» **About this exercise**
Whenever the word "agent" appears in a line of the data below, copy that line.

» **Data section**
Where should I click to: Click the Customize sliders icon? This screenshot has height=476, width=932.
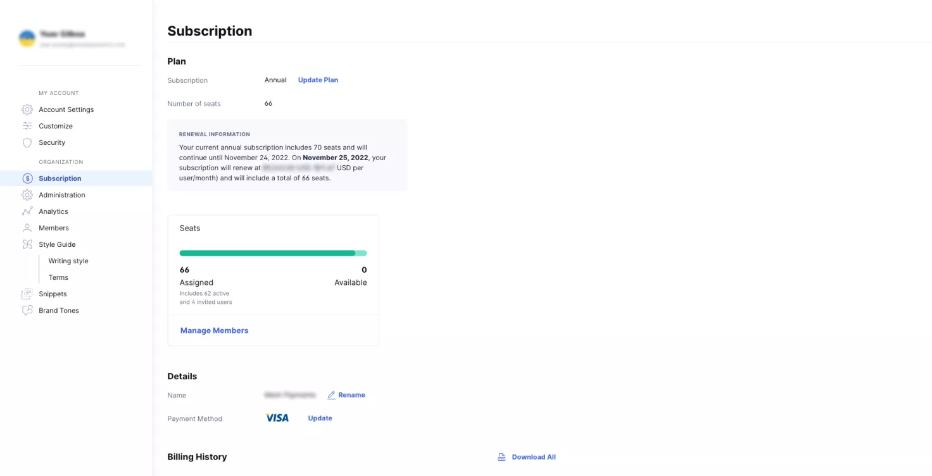(x=27, y=126)

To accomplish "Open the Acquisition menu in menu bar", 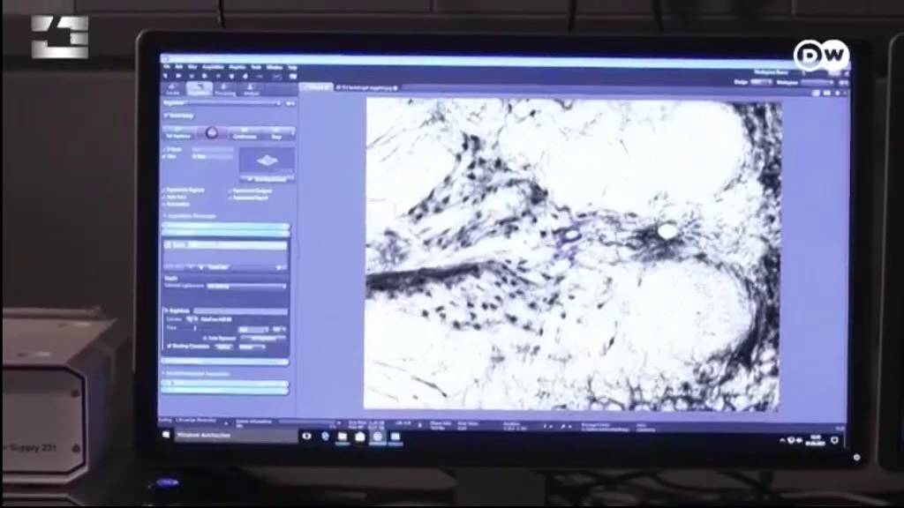I will click(213, 67).
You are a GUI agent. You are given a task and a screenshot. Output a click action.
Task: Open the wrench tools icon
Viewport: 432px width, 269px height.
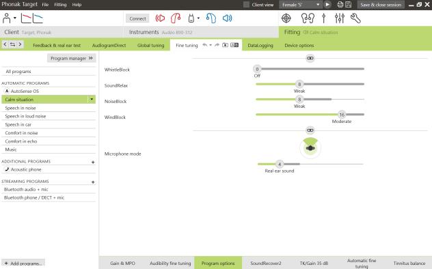(355, 18)
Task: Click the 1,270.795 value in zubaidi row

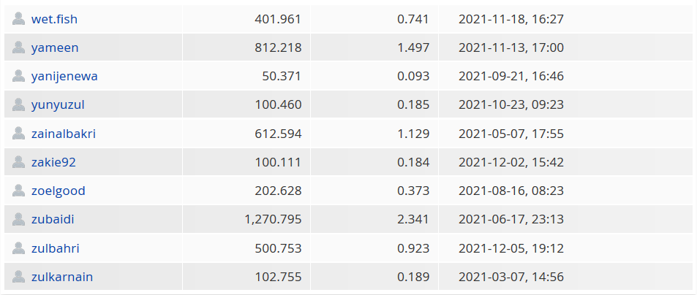Action: 273,220
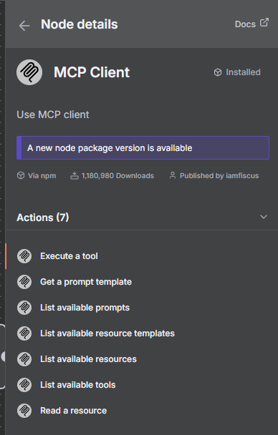This screenshot has height=435, width=278.
Task: Click the new package version available banner
Action: pyautogui.click(x=143, y=148)
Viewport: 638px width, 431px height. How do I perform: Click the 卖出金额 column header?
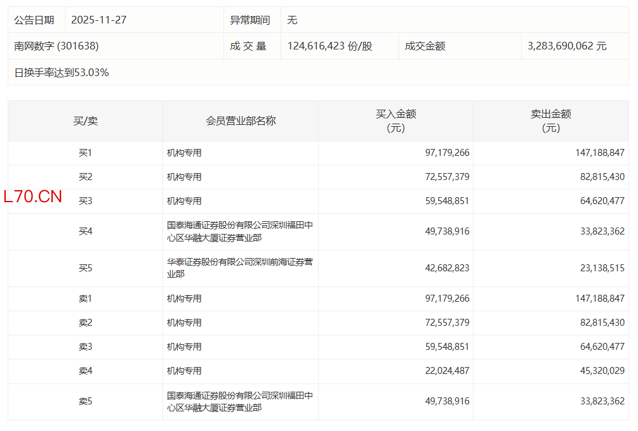pyautogui.click(x=550, y=120)
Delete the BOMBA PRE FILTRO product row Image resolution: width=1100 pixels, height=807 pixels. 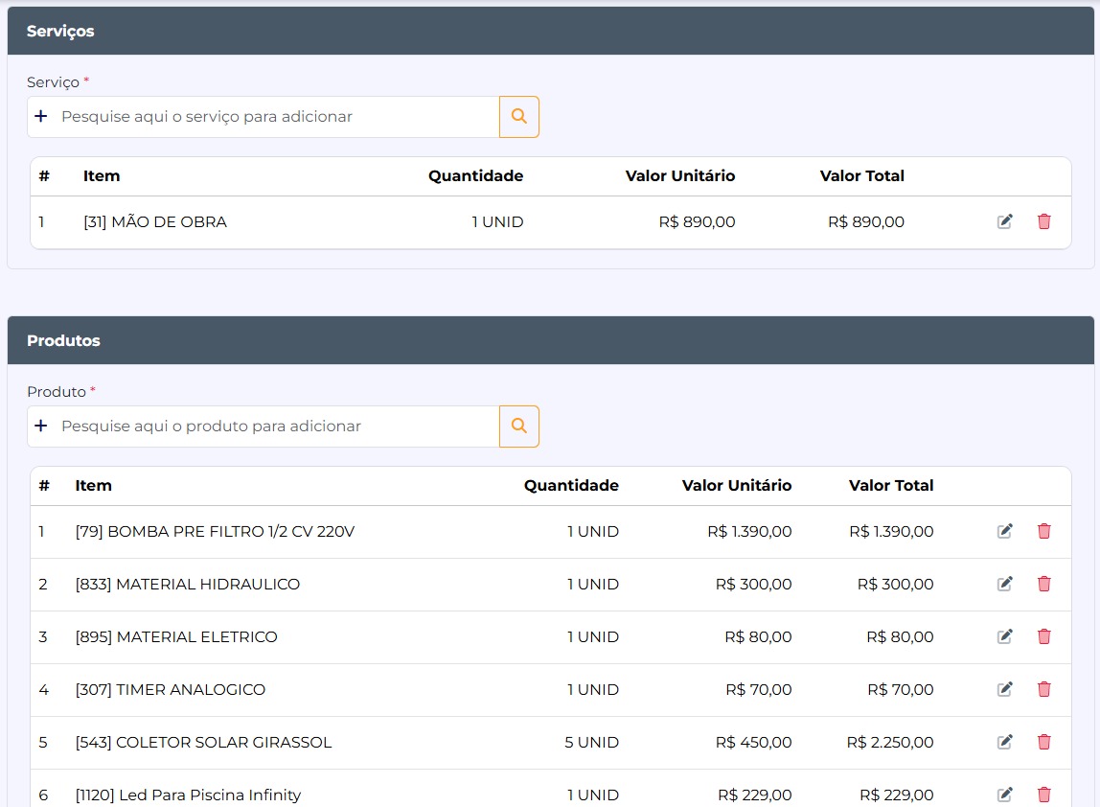(1043, 532)
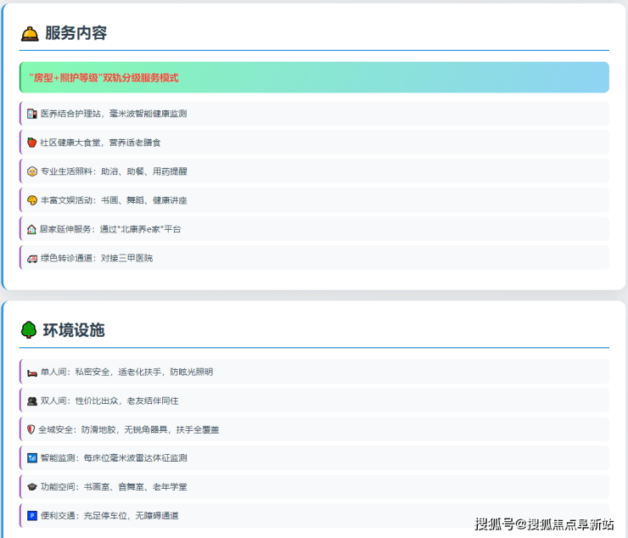Select the graduation cap icon for 功能空间
628x538 pixels.
pos(32,487)
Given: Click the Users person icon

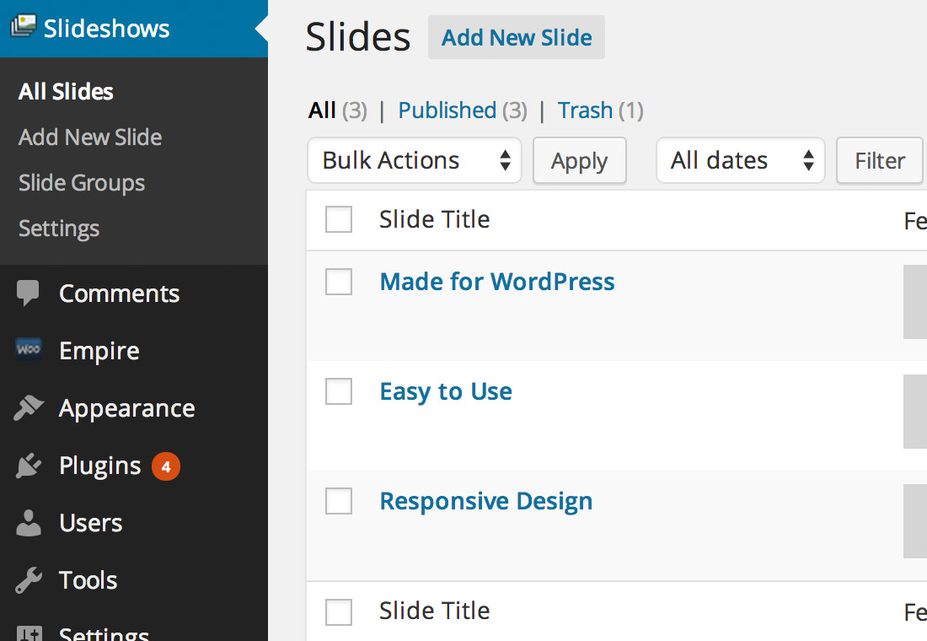Looking at the screenshot, I should [28, 522].
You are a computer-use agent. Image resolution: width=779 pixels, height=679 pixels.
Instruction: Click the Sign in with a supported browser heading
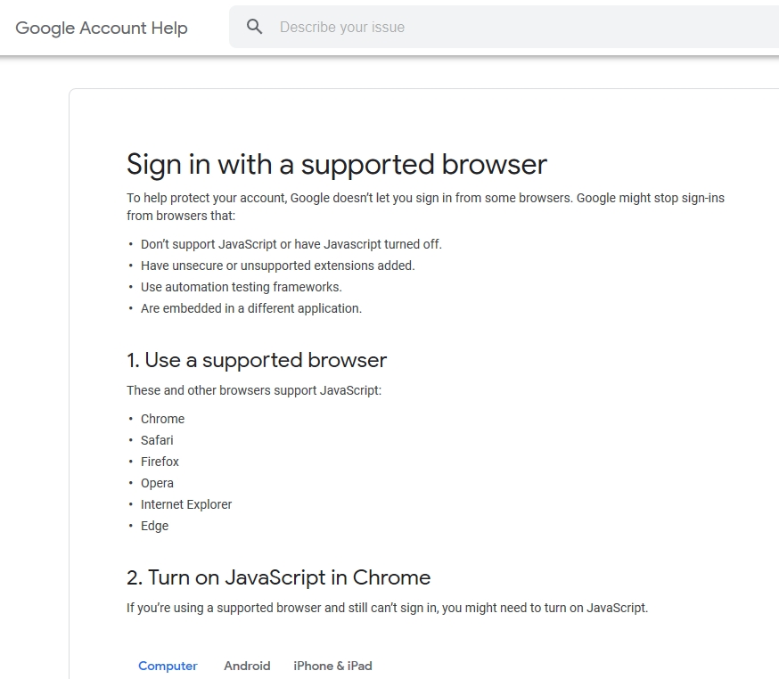[x=336, y=164]
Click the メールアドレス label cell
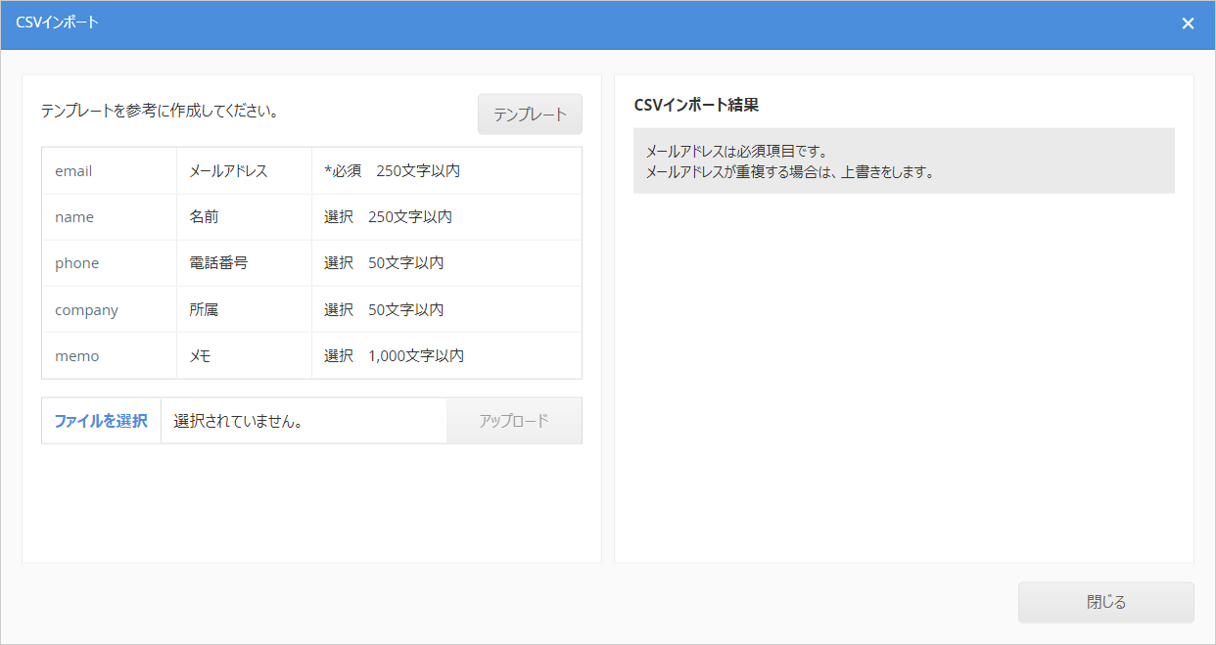The image size is (1216, 645). [244, 171]
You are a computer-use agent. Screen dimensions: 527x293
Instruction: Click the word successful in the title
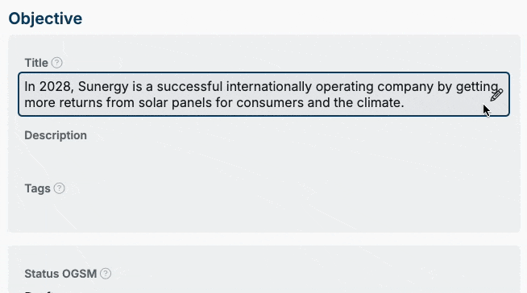pos(189,87)
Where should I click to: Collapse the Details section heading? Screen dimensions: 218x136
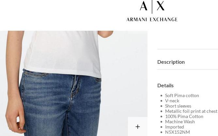click(x=165, y=86)
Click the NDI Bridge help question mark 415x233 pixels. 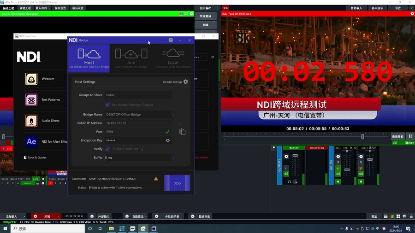tap(171, 41)
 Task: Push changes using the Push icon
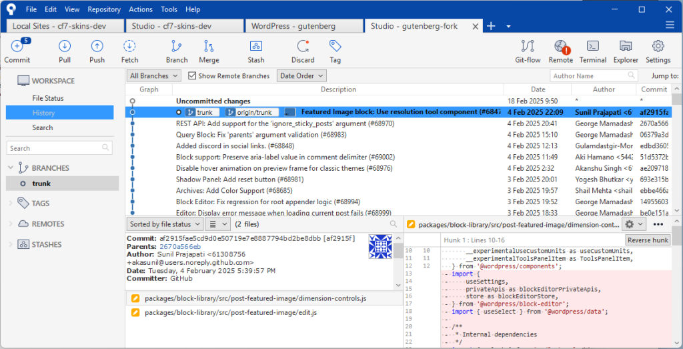click(97, 47)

» **Answer to the exercise**
You are a GUI agent. You are given a task and a screenshot. Output a click action.
You are a computer-use agent. Image resolution: width=779 pixels, height=679 pixels.
You are a computer-use agent. Screen dimensions: 527x293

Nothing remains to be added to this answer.